[getsmart-l] Portraits of the Near Poor in America" (Beacon Press)
23skidoo
23skidoo at ica.net
Thu Sep 6 23:24:24 EDT 2007
Via NY Transfer News Collective * All the News that Doesn't Fit
Alternet - Sep 6, 2007
http://www.alternet.org/story/56543/
The following is an excerpt from Chapter 5 of "The Missing Class:
Portraits of the Near Poor in America" (Beacon Press)
The Missing Class: Portraits of the Near Poor in America
By Katherine S. Newman and Victor Tan Chen
"While the uninsured are most at risk, researchers estimate that about a
fifth of insured individuals are underinsured and face limits on
coverage or substantial financial costs if faced with an illness."
-Kaiser Commission on Medicaid and the Uninsured, 2002
THE HALL FAMILY
Gloria Hall is angry.
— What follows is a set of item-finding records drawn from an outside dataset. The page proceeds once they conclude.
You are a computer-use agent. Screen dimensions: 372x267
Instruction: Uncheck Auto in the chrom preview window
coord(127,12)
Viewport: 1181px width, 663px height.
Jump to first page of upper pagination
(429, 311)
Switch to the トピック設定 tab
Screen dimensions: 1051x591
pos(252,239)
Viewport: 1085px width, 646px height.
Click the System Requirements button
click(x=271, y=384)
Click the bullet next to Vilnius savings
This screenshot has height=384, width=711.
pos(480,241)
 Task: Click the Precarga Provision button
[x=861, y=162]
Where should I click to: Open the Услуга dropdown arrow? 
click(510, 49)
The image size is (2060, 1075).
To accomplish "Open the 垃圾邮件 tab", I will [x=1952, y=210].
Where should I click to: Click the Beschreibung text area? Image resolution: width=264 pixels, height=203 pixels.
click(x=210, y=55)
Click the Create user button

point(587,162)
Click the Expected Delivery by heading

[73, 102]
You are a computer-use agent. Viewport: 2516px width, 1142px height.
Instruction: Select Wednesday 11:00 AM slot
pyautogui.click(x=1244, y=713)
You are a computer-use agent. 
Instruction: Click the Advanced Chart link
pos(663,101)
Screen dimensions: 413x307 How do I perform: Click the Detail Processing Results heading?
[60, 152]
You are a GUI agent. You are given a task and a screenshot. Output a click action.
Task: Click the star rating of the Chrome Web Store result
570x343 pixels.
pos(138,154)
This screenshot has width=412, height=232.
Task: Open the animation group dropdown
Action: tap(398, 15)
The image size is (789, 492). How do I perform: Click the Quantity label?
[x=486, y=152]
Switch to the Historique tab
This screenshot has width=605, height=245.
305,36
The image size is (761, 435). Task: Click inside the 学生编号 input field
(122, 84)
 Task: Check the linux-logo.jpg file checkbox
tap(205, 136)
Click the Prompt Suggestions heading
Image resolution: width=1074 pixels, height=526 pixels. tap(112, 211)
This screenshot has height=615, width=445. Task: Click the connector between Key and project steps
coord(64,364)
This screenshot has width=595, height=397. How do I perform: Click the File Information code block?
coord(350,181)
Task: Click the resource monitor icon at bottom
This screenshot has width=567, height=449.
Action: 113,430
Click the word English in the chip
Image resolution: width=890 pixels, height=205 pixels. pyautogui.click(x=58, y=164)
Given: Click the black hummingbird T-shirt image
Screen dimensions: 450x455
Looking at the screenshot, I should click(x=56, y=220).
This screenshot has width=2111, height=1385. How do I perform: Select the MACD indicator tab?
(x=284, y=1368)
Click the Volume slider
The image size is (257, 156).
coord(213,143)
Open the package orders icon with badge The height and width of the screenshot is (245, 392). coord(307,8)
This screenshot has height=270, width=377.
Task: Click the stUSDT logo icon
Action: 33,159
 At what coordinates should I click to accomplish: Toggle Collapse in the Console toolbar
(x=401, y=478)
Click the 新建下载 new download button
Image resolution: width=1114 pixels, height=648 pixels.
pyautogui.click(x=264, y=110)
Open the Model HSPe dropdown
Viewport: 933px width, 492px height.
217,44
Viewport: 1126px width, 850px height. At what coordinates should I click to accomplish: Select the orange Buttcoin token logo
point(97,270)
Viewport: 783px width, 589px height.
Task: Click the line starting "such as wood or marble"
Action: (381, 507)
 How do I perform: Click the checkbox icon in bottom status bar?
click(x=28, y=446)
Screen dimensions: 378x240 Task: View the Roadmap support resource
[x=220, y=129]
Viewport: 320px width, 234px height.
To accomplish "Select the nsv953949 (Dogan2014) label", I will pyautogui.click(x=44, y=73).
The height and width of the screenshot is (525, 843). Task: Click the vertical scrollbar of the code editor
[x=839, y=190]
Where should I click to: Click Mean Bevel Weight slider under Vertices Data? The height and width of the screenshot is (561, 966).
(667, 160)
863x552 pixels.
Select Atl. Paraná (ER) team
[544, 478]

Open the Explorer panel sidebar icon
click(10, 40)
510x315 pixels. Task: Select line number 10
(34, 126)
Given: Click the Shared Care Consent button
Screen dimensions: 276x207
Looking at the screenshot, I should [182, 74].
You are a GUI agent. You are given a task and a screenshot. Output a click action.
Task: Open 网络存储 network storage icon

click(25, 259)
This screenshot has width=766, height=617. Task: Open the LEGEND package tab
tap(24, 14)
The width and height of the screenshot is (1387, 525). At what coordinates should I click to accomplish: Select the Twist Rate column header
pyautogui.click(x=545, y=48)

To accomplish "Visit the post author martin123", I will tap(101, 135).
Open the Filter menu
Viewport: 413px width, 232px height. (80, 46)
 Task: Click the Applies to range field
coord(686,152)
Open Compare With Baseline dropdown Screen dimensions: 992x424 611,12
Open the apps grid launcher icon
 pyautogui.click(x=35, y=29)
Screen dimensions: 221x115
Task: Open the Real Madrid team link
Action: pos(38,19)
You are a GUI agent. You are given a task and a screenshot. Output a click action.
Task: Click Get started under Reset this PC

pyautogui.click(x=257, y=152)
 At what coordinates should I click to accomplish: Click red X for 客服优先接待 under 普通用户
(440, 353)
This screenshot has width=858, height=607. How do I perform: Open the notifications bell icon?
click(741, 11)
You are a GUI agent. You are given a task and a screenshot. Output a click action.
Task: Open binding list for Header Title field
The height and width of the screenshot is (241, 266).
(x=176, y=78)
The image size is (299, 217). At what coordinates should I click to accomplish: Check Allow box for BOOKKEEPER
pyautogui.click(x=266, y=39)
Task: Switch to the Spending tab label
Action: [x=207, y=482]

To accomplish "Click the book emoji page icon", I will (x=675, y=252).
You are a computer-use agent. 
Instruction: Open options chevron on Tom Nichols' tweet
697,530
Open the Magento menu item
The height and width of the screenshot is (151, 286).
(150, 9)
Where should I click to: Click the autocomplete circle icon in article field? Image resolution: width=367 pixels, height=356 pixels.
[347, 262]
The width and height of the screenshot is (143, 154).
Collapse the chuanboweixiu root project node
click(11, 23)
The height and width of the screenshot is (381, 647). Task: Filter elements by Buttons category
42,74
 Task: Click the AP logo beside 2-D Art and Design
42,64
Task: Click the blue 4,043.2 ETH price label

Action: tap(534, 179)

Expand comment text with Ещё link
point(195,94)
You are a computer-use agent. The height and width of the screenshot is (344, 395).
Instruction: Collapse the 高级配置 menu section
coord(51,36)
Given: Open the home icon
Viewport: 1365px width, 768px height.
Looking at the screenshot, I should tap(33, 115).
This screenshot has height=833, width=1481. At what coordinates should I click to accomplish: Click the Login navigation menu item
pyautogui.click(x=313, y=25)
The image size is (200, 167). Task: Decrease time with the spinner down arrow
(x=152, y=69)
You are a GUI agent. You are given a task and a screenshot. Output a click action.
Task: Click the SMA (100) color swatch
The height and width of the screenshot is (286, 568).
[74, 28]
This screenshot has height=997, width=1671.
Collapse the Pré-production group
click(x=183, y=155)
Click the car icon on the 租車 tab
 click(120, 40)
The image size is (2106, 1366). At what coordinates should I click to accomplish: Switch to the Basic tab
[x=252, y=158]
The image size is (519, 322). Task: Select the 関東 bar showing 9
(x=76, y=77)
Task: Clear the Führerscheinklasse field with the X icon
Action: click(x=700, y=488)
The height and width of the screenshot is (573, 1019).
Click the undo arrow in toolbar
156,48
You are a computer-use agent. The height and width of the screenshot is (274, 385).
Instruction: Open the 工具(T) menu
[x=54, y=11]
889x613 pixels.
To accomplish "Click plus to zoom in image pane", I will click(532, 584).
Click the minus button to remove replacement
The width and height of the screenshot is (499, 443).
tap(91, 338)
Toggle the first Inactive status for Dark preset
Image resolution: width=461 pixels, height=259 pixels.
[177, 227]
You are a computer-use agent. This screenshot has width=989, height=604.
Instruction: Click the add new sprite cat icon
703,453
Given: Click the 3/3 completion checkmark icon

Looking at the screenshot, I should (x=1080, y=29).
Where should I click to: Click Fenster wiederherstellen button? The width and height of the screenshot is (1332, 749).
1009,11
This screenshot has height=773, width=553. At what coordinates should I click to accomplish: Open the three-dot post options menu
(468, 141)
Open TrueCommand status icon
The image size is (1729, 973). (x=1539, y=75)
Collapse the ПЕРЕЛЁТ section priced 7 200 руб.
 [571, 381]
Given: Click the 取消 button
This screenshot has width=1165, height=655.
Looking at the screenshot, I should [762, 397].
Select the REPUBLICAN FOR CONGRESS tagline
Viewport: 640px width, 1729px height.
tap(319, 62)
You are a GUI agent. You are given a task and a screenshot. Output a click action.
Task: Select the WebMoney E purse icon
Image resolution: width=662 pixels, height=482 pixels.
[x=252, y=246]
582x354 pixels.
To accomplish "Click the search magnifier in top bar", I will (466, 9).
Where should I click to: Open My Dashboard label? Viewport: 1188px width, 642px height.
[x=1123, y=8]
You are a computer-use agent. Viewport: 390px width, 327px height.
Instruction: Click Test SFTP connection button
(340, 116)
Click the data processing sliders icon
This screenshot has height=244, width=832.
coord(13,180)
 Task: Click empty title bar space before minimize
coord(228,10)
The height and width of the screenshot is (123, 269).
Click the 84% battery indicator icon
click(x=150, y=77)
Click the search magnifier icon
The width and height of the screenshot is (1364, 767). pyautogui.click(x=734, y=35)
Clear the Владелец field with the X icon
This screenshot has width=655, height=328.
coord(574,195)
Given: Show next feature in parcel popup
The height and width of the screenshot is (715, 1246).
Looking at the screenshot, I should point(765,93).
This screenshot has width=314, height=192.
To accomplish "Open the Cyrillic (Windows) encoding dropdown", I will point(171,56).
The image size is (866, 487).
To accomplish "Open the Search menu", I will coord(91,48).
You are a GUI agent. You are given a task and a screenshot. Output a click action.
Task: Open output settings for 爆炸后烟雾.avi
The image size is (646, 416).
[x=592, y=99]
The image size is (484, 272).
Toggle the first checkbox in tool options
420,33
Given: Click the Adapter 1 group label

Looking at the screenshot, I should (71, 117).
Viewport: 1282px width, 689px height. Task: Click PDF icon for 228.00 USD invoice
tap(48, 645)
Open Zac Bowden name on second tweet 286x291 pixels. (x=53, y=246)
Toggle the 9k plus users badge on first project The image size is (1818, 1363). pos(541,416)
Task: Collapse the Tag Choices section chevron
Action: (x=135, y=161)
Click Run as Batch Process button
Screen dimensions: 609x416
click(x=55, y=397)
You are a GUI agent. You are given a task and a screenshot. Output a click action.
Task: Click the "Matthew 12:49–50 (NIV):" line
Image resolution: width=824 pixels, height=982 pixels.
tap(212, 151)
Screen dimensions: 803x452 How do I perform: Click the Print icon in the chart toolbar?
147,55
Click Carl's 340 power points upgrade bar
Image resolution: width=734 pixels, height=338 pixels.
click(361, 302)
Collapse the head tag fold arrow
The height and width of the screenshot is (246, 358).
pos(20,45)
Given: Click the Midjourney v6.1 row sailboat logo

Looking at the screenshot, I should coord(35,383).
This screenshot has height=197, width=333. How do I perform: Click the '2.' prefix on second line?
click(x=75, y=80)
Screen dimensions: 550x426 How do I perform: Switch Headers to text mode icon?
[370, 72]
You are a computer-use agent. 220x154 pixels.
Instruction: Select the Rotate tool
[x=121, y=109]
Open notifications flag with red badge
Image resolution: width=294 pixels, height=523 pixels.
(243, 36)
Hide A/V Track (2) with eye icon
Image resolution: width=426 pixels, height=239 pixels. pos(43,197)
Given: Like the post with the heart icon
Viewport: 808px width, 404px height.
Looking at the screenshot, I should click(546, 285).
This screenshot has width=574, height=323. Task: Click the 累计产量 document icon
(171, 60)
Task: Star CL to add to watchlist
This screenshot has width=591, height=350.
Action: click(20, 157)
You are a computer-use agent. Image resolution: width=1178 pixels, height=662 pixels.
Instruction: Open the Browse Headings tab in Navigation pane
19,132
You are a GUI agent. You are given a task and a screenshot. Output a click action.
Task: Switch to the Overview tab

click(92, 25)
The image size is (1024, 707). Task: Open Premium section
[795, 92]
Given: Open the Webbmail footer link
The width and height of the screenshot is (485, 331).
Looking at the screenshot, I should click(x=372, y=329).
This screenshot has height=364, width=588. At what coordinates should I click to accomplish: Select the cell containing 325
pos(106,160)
She is angry at the board of her co-op, who
refused to get her a parking space in the building even though her car
mirrors have been smashed twice and there are plenty of unused spaces
in the lot. Gloria will even get up and agitate about it at the co-op
meetings, so much so that her neighbors routinely boo her off the floor.
She's upset at her bank, which charged her huge fees for bounced checks
and never told her about them, until she noticed her savings account
was a few hundred dollars short. In a fit of fury she closed her
account -- and then found herself struggling to open a new one, having
lost the citizenship papers a new account required.
Come to think of it, Gloria is angry at America. She came here as a
teenager from Panama, just one more descendant of slaves hoping for an
opportunity up north, but soon enough she had her fill of the word
"nigger," the rude stares, and the constant harping about how people
from other countries were lazy and degenerate and uncultured -- when
she knew for a fact that wealthy, powerful America couldn't even care
for its own.
She is truly furious with her ex-husband, the father of her three
children. When she first met him he was a responsible black man, a
supervisor at the factory where she worked, who eventually got hired by
a construction company. But after the two were married, Samuel went
"off the deep end." He started drinking; he drank so much that he would
collapse and get robbed as he stumbled back home. He got hooked on
drugs and began hanging out in crack houses.
Samuel went to live with his sister in Jersey and supposedly cleaned up
his act, but when he came back to Brooklyn nothing had changed. He
became a deadbeat dad, too busy drinking to attend when Mallory, their
eldest son, graduated from junior high. Samuel barely noticed when
Mallory went off to a boarding school in Massachusetts at the age of
thirteen, and he seemed too busy to care when Mallory graduated and
joined the army.
Gloria divorced him. Wounded by this turn of events, Samuel found his
way into a treatment program, recovered fully, and -- wonder of wonders
-- found a well-paying, white-collar job. Gloria's wrath did not die;
he was still a good-for-nothing man who had time for a girlfriend and
Saturday overtime at the firm but couldn't manage to pick up the two
younger kids for the weekend -- his court-mandated weekend -- and
couldn't be bothered to pay his full share of child support. Yet he had
the nerve to tell their sons that Gloria was greedy for asking.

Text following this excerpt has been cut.